* **PROBLEM REQUIREMENTS**
For each record below, set it down exactly but leave out any picture.

### EXCERPTED DATA

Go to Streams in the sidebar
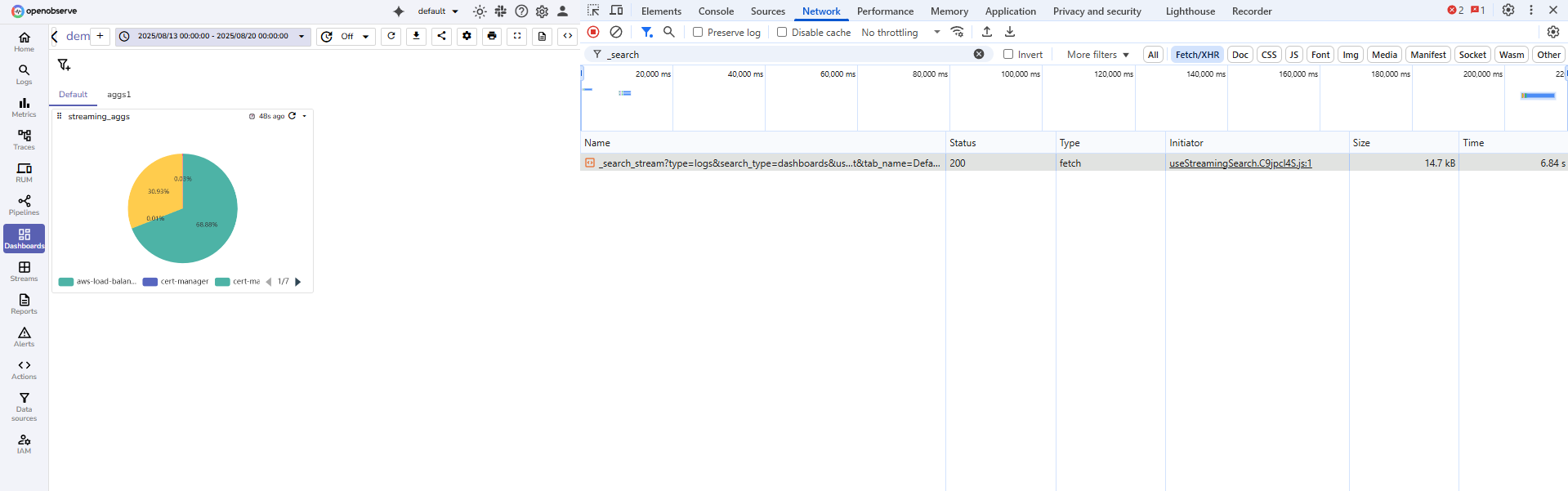 click(24, 271)
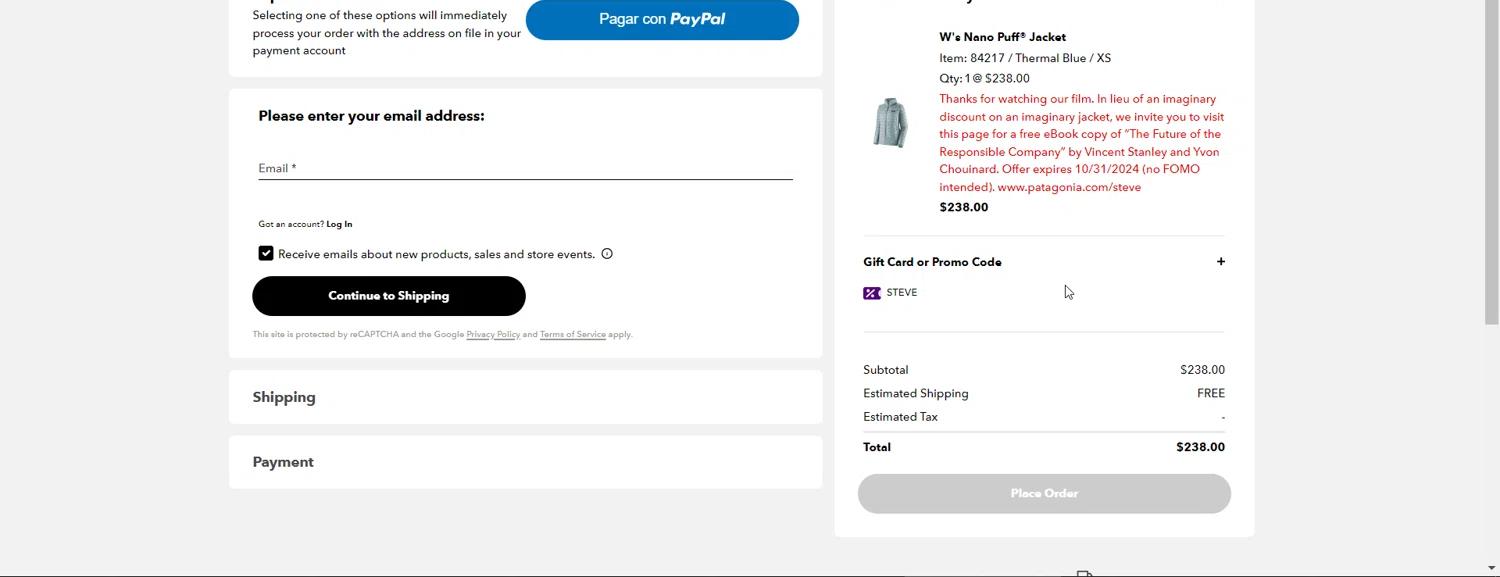Click the red promotional eBook offer message

click(1081, 143)
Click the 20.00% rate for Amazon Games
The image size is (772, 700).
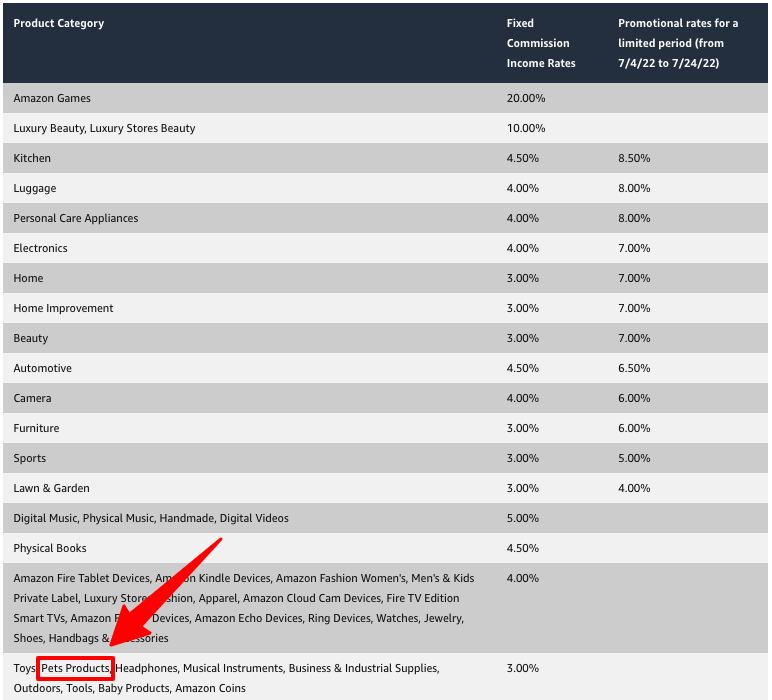coord(526,98)
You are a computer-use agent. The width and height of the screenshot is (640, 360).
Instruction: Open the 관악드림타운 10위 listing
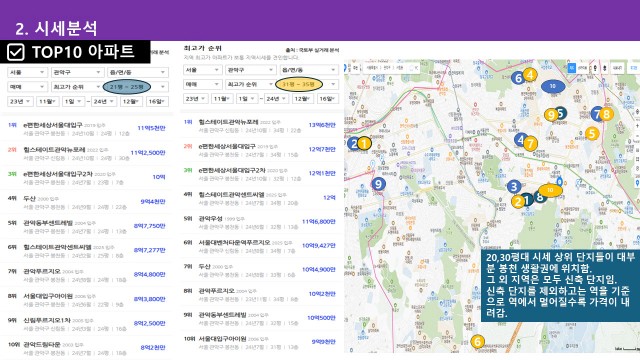[x=87, y=348]
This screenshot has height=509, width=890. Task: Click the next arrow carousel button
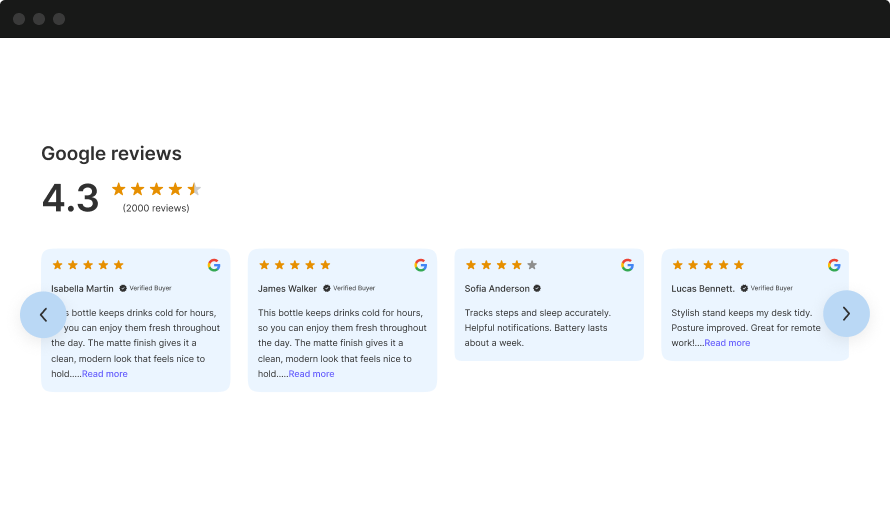pyautogui.click(x=846, y=314)
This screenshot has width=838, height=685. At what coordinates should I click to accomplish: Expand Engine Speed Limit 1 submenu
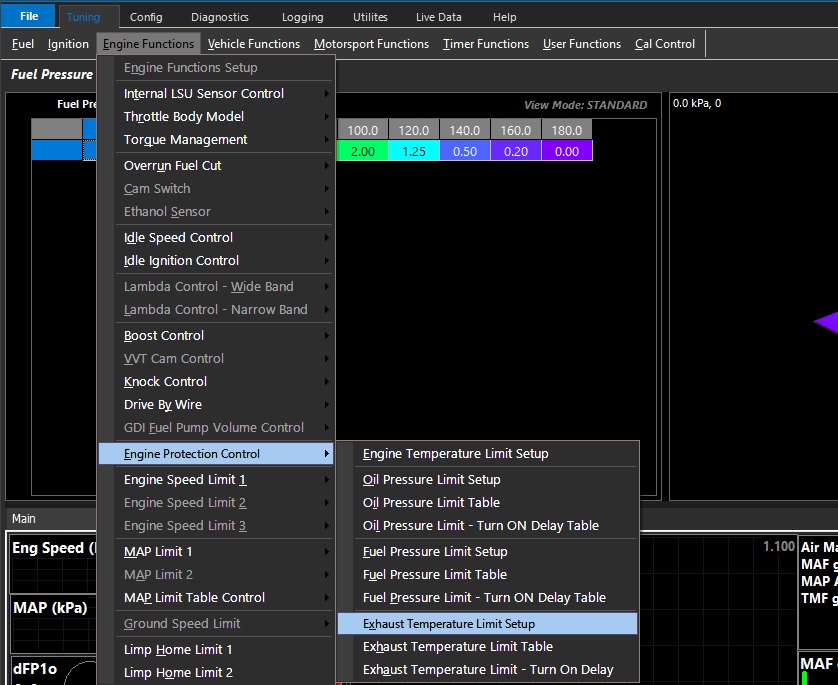pos(184,480)
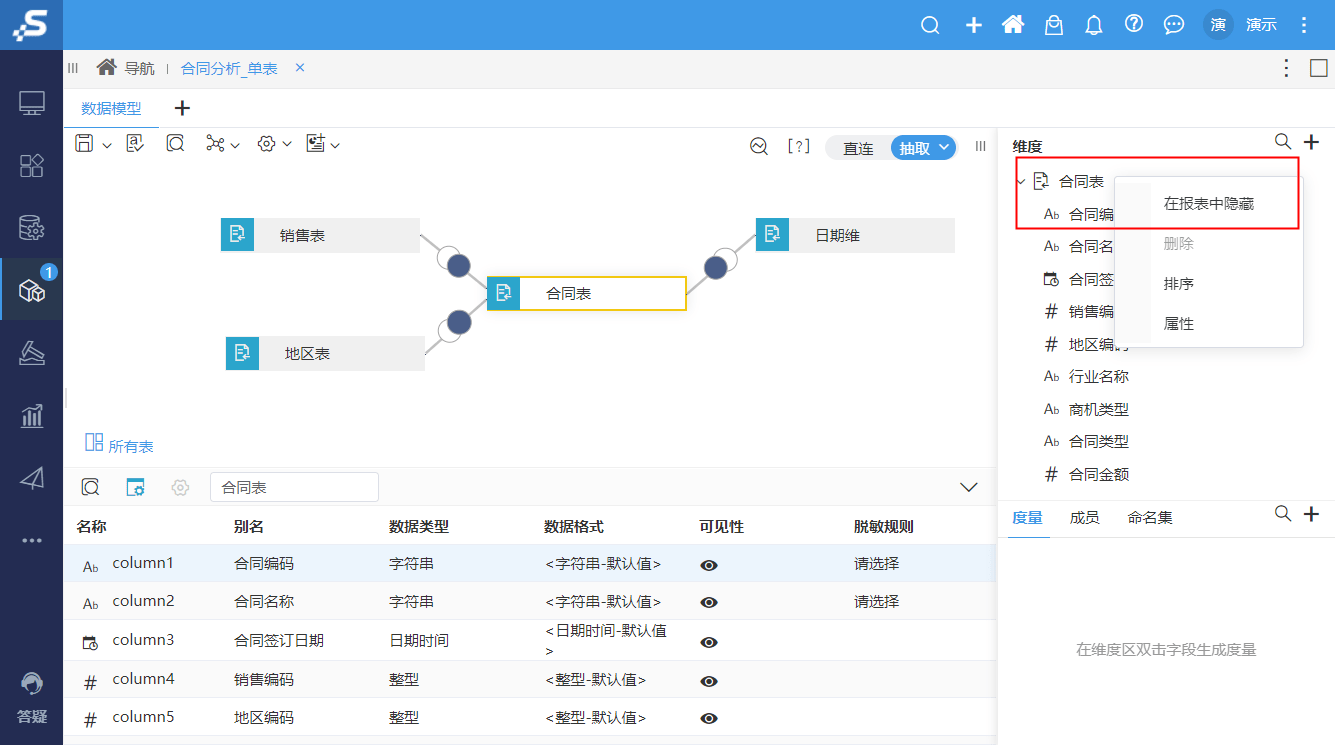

######

* **EXPECTED ANSWER**
Go to Streams in the sidebar
 click(24, 271)
Click the red promotional eBook offer message

click(1081, 143)
Click the 20.00% rate for Amazon Games
The image size is (772, 700).
coord(526,98)
You are a computer-use agent. The width and height of the screenshot is (640, 360).
Instruction: Open the 관악드림타운 10위 listing
[x=87, y=348]
This screenshot has height=509, width=890. Task: Click the next arrow carousel button
pyautogui.click(x=846, y=314)
This screenshot has width=838, height=685. At what coordinates should I click to accomplish: Expand Engine Speed Limit 1 submenu
pos(184,480)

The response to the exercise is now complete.